In the last two months, Jamaica’s top three tourist markets: the United Kingdom, Canada, and United States have all imposed new travel requirements to limit international travel.
But it’s Canada’s new protocols that will have the most negative impacts on the island and the diaspora.
On January 29, Canada’s Prime Minister Justin Trudeau moved to suspend all flights to the Caribbean and Mexico as part of a host of new travel restrictions. The suspension of flights began on Sunday, January 31, and will run until April 30.
Since the announcement, Jamaica’s tourism minister, Ed Bartlett has lashed out at the new restrictions. He estimates that the ban will cost Jamaica some $350 million US dollars.

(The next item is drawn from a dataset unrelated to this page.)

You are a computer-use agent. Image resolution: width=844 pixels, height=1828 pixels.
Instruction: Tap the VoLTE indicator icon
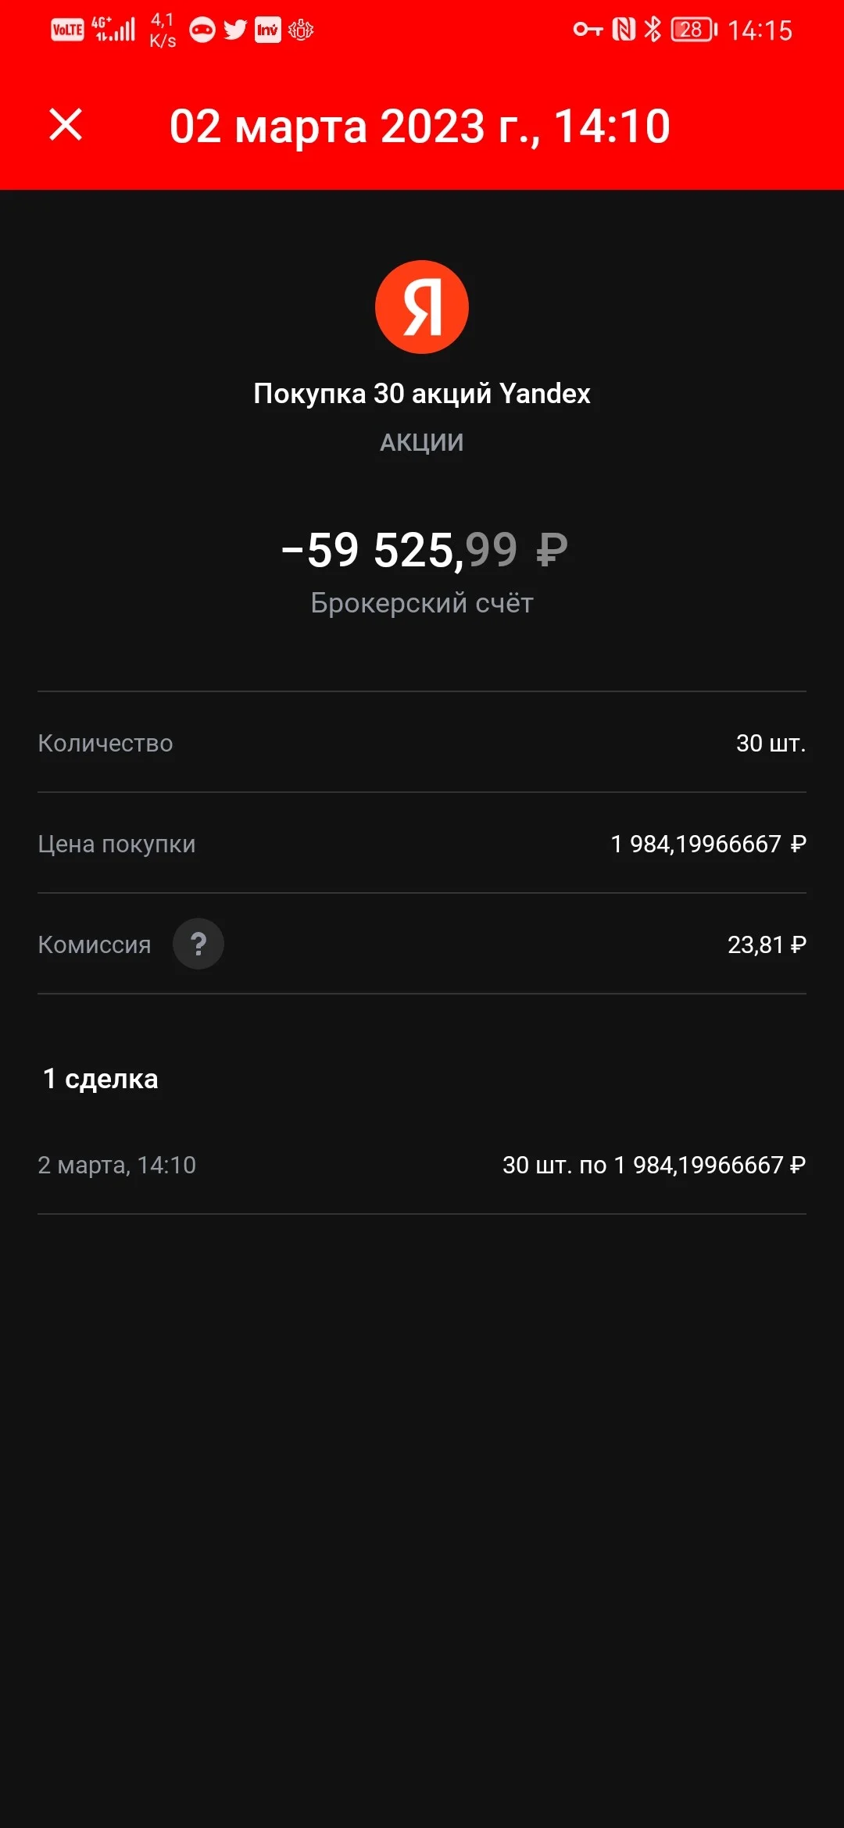[x=67, y=30]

Canadian-Jamaicans, who will be unable to travel to the island anytime soon, have also lamented the ban.
“It doesn’t make sense to me and I really do think it’s unfair,” said Troy Rose, a Canadian-Jamaican living in Toronto.
“It’s a year later and they are just putting in this ban. This should’ve been done from the beginning of the pandemic for countries all over. Now, because of the ban, a lot of people who work with these airlines are gonna be getting laid off.”
His sentiments were echoed by a member of the Global Jamaica Diaspora Council, Bishop Ransford Jones, who referred to the new move by Prime Minister Trudeau as “disappointing”.
Bishop Jones said he was part of a larger Canadian-Jamaican group that wrote to Trudeau expressing their disapproval of the ban.
“We believe that this action that he took will have a negative impact on the Caribbean economy and I think that he should rescind it, or at least make the ban for everyone. People are still coming from Europe or Brazil and bringing in the virus,” Bishop Jones said.
Jones proposes that the ban should be modified over-time to allow people, especially Caribbean nationals, to travel back and forth to the island to do business and visit their loved ones. He said that many Caribbean island, namely Jamaica, have been successful in managing the COVID-19 pandemic and would benefit from relaxed travel protocols from major countries like Canada.
The Jamaica Hotel and Tourist Association states that 47 percent of hotels on the island are still closed, despite the industry reopening in June 2020. The hotels that are open have reported between 10 to 20 percent occupancy levels.
The association says that new travel restrictions will only further decrease tourism revenue and keep thousands of tourism workers unemployed.